## Work instructions
How many lines in the data below include the word "Peru"? State the number alone.

## Excerpted data

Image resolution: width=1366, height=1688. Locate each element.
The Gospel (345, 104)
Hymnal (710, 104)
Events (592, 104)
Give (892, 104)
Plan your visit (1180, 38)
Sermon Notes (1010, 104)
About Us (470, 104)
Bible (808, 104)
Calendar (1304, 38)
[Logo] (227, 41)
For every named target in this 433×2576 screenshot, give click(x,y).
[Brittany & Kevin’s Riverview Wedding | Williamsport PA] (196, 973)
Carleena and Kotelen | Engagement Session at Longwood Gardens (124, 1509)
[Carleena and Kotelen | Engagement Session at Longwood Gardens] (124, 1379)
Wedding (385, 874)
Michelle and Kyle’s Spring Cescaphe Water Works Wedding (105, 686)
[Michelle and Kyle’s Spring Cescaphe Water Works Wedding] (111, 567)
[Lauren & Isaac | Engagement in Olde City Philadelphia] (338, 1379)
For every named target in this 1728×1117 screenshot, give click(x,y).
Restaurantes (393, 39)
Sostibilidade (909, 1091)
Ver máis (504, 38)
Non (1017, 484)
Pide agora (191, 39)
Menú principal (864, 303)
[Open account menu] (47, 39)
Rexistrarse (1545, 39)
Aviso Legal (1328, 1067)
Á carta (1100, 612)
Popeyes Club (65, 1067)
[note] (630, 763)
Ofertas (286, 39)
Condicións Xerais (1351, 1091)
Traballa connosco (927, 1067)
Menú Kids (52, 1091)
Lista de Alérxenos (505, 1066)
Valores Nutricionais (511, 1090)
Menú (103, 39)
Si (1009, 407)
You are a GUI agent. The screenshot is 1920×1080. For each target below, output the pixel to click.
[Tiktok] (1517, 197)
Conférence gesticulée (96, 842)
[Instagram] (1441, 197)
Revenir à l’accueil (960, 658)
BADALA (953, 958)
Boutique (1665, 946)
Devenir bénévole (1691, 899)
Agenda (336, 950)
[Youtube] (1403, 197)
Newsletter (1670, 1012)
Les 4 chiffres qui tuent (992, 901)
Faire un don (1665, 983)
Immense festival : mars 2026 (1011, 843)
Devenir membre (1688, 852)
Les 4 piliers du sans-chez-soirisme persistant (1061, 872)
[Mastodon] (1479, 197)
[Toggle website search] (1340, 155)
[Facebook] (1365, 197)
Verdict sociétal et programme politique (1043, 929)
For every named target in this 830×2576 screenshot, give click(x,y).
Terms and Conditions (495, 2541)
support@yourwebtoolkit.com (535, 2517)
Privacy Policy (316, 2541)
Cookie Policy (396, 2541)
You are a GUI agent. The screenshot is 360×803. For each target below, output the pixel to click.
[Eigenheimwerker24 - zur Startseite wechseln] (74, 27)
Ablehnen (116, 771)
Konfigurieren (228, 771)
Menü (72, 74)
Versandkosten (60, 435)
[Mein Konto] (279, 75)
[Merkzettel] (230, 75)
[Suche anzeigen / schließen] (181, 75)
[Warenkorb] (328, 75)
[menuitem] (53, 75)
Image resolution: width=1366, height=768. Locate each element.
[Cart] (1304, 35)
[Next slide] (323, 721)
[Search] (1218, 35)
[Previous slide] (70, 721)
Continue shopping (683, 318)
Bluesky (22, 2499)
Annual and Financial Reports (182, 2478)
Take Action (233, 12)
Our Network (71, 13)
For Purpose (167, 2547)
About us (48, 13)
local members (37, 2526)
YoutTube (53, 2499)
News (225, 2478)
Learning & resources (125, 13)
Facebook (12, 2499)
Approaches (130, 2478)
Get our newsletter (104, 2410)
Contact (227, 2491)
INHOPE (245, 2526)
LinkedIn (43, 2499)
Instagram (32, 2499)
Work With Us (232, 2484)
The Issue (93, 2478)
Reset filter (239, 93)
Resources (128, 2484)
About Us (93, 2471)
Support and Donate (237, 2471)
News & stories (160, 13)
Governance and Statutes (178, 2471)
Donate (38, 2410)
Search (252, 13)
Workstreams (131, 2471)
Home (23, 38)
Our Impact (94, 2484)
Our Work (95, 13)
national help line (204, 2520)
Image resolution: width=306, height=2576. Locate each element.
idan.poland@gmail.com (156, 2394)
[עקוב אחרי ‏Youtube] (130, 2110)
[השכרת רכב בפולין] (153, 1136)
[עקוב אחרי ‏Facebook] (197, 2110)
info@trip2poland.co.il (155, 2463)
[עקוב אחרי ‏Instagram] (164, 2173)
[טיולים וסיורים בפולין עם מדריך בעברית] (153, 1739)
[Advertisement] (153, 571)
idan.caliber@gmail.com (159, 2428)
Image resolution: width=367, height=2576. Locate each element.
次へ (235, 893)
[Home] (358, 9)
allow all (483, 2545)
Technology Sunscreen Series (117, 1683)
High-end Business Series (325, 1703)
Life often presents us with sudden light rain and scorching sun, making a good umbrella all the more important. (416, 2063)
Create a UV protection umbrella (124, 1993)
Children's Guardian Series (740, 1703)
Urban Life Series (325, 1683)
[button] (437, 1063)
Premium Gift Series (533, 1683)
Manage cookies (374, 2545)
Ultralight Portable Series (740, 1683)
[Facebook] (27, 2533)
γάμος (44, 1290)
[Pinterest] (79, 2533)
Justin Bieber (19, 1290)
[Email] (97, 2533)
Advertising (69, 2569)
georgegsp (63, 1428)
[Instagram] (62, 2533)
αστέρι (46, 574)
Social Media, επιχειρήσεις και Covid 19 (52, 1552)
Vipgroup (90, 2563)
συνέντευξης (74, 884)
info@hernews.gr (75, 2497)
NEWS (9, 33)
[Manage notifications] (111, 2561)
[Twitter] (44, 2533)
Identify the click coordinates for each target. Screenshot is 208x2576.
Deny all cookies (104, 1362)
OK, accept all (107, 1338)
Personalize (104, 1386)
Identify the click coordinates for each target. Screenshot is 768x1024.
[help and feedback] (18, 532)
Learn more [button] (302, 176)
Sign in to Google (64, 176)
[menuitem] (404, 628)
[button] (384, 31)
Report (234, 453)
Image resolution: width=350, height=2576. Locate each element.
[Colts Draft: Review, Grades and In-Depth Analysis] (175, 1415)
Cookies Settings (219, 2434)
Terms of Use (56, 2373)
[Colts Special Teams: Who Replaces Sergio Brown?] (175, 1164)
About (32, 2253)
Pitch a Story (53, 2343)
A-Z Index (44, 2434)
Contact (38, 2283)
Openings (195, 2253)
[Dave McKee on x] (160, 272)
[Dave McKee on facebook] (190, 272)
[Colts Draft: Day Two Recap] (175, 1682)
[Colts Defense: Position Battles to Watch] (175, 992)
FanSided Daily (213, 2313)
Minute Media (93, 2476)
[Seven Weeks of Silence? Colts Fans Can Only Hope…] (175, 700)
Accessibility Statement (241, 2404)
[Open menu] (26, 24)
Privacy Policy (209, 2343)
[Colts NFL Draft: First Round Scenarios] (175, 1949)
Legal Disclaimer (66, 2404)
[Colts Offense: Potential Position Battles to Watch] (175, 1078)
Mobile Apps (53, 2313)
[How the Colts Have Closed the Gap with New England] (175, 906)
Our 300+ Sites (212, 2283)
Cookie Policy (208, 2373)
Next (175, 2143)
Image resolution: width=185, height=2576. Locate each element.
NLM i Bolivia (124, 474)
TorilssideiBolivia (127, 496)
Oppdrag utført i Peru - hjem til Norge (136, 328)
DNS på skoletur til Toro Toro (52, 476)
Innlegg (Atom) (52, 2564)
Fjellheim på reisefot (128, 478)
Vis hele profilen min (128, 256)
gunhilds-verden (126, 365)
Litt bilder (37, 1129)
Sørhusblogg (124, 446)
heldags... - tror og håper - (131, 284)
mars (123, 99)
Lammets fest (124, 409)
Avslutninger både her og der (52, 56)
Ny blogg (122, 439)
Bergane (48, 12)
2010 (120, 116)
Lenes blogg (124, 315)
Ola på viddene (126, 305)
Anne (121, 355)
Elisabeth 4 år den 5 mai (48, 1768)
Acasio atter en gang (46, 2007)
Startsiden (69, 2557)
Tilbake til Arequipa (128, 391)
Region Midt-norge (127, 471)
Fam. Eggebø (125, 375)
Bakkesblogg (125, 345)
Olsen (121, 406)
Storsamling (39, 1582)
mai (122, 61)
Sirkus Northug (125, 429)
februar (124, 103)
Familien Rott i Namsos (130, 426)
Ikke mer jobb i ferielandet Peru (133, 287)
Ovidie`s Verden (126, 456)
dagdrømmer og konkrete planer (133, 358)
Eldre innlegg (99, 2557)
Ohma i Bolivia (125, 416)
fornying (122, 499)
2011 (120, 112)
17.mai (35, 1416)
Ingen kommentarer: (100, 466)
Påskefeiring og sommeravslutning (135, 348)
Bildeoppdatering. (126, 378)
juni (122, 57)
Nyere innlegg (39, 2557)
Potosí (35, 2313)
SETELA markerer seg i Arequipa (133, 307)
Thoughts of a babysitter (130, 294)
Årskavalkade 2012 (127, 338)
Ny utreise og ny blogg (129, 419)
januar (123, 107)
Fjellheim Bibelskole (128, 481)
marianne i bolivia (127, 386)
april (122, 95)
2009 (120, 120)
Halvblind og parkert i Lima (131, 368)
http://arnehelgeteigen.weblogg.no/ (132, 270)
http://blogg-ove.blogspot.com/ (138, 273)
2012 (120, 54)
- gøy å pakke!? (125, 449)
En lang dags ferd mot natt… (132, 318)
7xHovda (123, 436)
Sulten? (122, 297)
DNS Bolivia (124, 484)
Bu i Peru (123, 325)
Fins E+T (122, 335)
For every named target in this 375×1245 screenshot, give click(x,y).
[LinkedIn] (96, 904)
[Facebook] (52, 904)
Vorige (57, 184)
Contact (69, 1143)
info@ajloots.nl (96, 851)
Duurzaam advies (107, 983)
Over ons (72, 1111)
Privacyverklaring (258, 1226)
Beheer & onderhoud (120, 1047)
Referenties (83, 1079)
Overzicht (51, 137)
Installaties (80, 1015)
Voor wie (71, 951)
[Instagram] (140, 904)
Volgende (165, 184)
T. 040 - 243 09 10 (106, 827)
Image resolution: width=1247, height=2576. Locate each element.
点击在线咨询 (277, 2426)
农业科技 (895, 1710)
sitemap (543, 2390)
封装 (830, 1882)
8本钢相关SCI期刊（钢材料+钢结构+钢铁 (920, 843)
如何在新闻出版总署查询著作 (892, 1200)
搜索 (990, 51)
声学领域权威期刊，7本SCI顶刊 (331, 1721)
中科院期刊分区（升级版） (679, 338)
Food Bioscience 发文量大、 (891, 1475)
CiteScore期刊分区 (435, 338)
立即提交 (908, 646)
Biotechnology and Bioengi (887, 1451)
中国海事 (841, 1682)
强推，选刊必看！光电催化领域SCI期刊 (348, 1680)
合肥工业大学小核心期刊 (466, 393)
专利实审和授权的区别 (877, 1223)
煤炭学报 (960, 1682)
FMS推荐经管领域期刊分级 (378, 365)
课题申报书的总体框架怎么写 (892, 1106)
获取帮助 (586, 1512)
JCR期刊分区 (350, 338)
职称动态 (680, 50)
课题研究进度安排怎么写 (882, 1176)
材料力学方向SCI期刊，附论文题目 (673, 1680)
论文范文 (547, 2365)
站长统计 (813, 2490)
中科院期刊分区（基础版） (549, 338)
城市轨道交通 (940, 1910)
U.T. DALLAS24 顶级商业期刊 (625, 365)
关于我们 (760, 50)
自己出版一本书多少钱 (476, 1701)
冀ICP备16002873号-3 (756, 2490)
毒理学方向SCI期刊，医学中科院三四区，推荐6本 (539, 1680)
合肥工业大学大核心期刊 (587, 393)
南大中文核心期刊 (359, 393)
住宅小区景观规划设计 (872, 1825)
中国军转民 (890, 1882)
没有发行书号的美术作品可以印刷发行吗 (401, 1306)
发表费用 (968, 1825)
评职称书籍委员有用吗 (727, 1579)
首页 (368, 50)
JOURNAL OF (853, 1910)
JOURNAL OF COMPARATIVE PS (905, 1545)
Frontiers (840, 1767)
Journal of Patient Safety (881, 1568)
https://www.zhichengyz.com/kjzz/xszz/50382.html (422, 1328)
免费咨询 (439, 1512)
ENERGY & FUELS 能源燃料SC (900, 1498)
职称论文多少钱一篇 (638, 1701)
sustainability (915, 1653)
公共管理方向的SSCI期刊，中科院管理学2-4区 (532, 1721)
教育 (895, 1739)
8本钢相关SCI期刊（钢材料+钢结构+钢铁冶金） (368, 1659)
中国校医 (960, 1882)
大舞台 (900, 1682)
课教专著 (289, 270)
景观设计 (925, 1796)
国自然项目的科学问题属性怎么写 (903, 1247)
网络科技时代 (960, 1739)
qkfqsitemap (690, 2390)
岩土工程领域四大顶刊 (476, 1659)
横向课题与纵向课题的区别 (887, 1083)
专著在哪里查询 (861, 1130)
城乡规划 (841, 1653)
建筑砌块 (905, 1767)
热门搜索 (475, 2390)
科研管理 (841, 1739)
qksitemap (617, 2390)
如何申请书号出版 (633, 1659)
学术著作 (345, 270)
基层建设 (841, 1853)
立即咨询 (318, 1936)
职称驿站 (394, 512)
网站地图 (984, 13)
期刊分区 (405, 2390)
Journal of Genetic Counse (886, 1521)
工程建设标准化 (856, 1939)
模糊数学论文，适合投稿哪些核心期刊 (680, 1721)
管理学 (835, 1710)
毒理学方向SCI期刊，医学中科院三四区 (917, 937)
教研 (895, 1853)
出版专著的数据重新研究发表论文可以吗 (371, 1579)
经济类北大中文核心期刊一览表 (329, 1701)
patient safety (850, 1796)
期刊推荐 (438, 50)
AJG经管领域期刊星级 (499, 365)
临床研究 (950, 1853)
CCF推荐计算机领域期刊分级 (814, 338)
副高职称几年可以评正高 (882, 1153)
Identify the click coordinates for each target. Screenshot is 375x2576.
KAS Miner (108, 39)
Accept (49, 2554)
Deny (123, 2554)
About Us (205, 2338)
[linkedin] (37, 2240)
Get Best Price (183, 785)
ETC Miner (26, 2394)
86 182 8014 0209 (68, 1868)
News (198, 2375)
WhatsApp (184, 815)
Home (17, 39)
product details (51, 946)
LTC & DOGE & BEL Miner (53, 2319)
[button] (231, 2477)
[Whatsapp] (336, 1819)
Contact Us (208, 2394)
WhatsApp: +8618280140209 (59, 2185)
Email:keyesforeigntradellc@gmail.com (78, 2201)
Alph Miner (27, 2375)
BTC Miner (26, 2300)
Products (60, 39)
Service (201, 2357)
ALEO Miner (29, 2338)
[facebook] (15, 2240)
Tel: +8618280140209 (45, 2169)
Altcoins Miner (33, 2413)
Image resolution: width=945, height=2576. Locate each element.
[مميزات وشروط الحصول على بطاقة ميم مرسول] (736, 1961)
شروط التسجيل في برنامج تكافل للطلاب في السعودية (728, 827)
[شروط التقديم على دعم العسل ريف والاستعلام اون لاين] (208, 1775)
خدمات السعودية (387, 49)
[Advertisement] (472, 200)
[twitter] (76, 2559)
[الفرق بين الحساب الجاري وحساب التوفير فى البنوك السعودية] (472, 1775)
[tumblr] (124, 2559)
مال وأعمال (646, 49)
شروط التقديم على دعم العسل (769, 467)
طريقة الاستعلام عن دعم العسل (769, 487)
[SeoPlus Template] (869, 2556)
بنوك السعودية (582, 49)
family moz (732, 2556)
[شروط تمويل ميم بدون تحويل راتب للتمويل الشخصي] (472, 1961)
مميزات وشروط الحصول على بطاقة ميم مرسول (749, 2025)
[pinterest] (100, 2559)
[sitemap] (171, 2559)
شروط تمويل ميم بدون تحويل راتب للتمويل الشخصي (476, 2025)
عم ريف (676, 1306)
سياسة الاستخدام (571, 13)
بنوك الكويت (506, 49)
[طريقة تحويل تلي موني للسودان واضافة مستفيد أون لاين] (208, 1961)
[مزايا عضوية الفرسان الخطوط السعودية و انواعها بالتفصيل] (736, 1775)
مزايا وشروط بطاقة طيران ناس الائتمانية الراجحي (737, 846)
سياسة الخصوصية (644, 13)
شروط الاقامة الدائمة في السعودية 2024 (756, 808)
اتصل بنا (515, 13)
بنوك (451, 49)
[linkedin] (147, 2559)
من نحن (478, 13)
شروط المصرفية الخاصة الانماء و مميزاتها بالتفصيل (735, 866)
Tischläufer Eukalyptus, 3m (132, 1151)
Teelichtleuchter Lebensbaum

## Response box
3